Ainsi, sur une période de 250 ans, nous sommes passés du travail spécialisé au travail standardisé au travail autonome.
Pour l'avenir, je mise sur une 4e révolution industrielle opérant un virage vers le travail intellectuel. Les ouvriers ne seront plus payés pour un travail physique, mais pour un travail intellectuel. Les entreprises retireront de la valeur de ce qu'ils savent et des moyens qu'ils emploient pour rassembler les données afin d'optimiser la productivité, de résoudre les problèmes, de superviser les processus et de gérer les opérations. La plus grande partie du travail physique sera réalisée par des machines autonomes ou semi-autonomes, que nous voyons déjà dans les usines automobiles ou électroniques de pointe.
Cette 4e révolution devrait entraîner une transformation radicale positive des modèles économiques et sociaux de l'industrie, à l'instar des précédentes révolutions. La technologie n'est pas le seul levier à actionner pour transformer toute une organisation en ce sens. Vous devez visualiser votre entreprise du futur, ses capacités opérationnelles et les compétences humaines requises pour qu'elle prenne forme.

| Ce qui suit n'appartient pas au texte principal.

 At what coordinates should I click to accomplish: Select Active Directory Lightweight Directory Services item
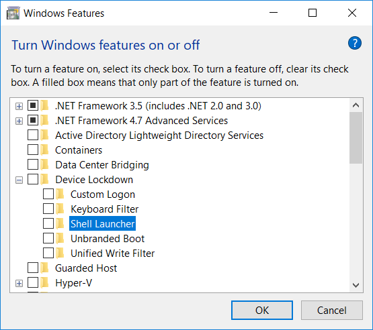(x=159, y=135)
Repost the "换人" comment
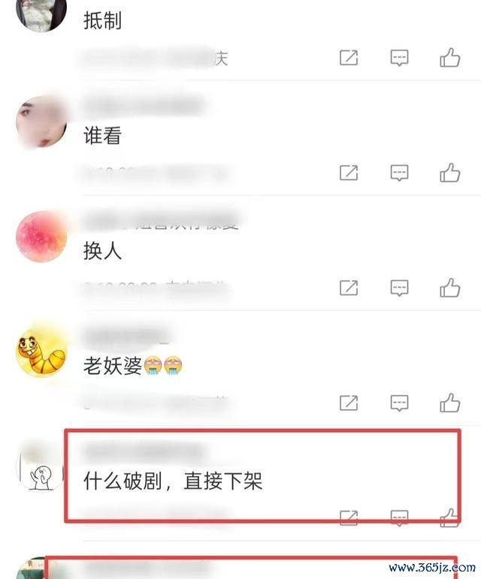Screen dimensions: 481x579 coord(349,288)
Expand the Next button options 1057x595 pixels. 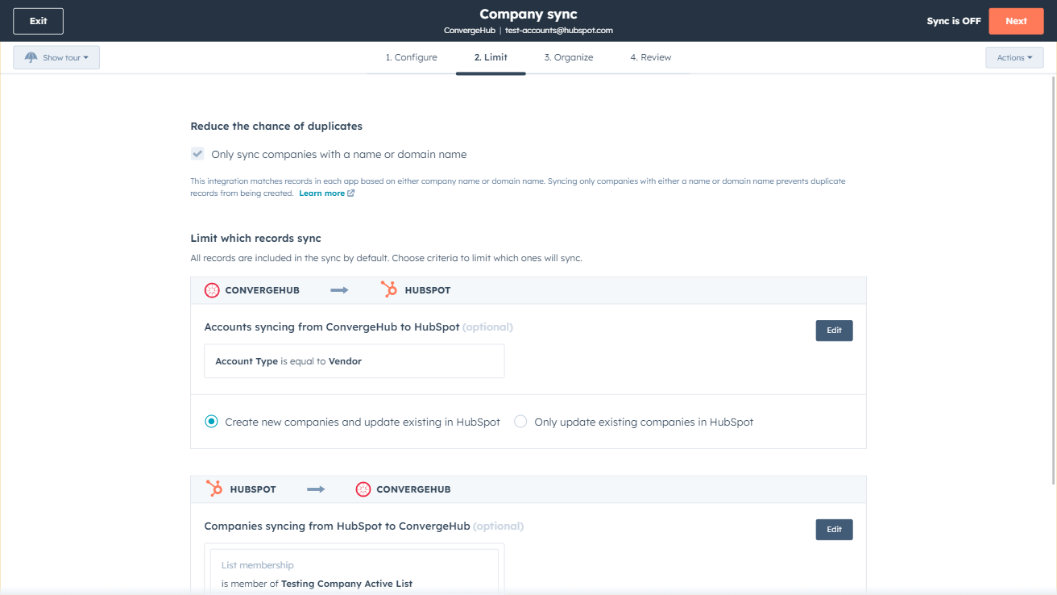pyautogui.click(x=1016, y=21)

Il est également important que vous compreniez l'intérêt du travail intellectuel des ouvriers : au niveau financier et écologique, pour la clientèle et, par-dessus tout, pour les ouvriers eux-mêmes.
Quel est le rôle de l'analyse prédictive dans tout ça ?
Excellente question ! Être capable d'anticiper les problèmes avant qu'ils surviennent avec un degré de probabilité élevé constitue une perspective intéressante. C'est ce que nous appelons l'analyse prédictive. Tout travailleur, quel que soit son poste, aimerait pouvoir prévoir les problèmes avec précision avant qu'ils aient lieu. Chez Hitachi Vantara, mon équipe a déjà commencé des projets dans ce domaine. Nous utilisons la science des données pour modéliser les causes et les effets à l'avance. Les trois principaux cas d'utilisation en fabrication sont les suivants : la prévision des problèmes de qualité, la prévision des temps d'arrêt non programmés et la prévision des goulets d'étranglement de la production.
Une fois les données prédictives à leur disposition, les opérateurs s'en servent pour essayer d'empêcher un problème de survenir. Il s'agit là d'analyse prescriptive.
« L'analyse prédictive est un outil puissant qui va fondamentalement révolutionner la nature de la main-d'œuvre et du travail. » – Greg Kinsey
L'industrie de la fabrication a la réputation d'être un secteur où les pannes et les problèmes s'enchaînent intempestivement et doivent continuellement être corrigés. À mon avis, la transformation digitale va permettre la mise en place d'un environnement plus proactif et mieux contrôlé, soutenu par un grand nombre d'informations accessibles en cas de problème. Votre téléphone, à portée de main, devient la principale source d'information dont vous avez besoin pour être efficace dans votre quotidien professionnel. Il vous avertit des problèmes avant qu'ils surviennent, grâce aux données. Moins de réparations à la hâte, moins de stress, plus de confiance et plus de contrôle : voilà ce qui vous attend.
Au quotidien, on nous sert des données à toutes les sauces. Néanmoins, lorsque les employés peuvent tirer pleinement et concrètement parti de la puissance des données en temps réel, la nature même de leur travail change. La révolution arrive lorsque ces employés cessent d'être des exécutants relégués dans des bureaux et deviennent des coordinateurs, des opérateurs d'équipements, des responsables qualité et des chargés de maintenance dans le genba. Si les employés qui travaillent à l'atelier peuvent tirer parti d'un environnement de travail qui s'appuie sur des données, peut-être pouvons-nous parler de l'avènement de la 4e révolution industrielle.